Resolving long-range spatial correlations in jammed colloidal systems using photon correlation imaging

TL;DR

This paper introduces photon correlation imaging, a new dynamic light scattering technique, to study long-range spatial correlations in jammed colloidal systems, revealing the significant role of mechanical properties in their dynamics.

Contribution

The paper presents a novel imaging method that resolves spatial and temporal dynamics in soft matter, demonstrating long-range correlations in jammed systems.

Findings

Dynamical correlations extend up to system size in gel networks.

Rearrangements in foam are localized but influence large areas.

Long-range correlations are linked to mechanical properties of the systems.

Abstract

We introduce a new dynamic light scattering method, termed photon correlation imaging, which enables us to resolve the dynamics of soft matter in space and time.

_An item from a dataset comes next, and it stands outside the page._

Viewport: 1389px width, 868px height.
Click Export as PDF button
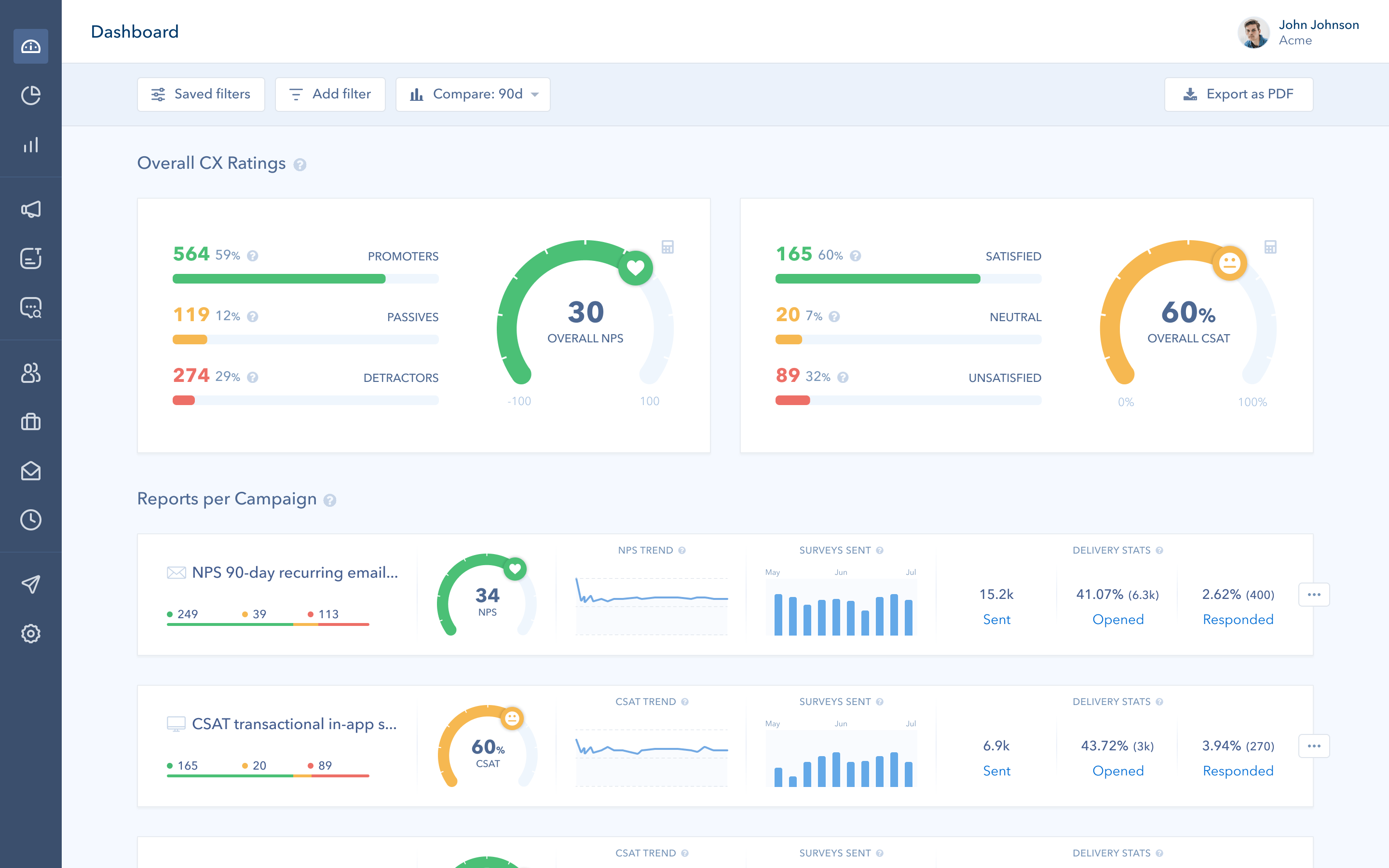tap(1238, 94)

We demonstrate photon correlation imaging by investigating the slow dynamics of a quasi two-dimensional coarsening foam made of highly packed, deformable bubbles and a rigid gel network formed by dilute, attractive colloidal particles. We find the dynamics of both systems to be determined by intermittent rearrangement events. For the foam, the rearrangements extend over a few bubbles, but a small dynamical correlation is observed up to macroscopic length scales. For the gel, dynamical correlations extend up to the system size. These results indicate that dynamical correlations can be extremely long-ranged in jammed systems and point to the key role of mechanical properties in determining their nature.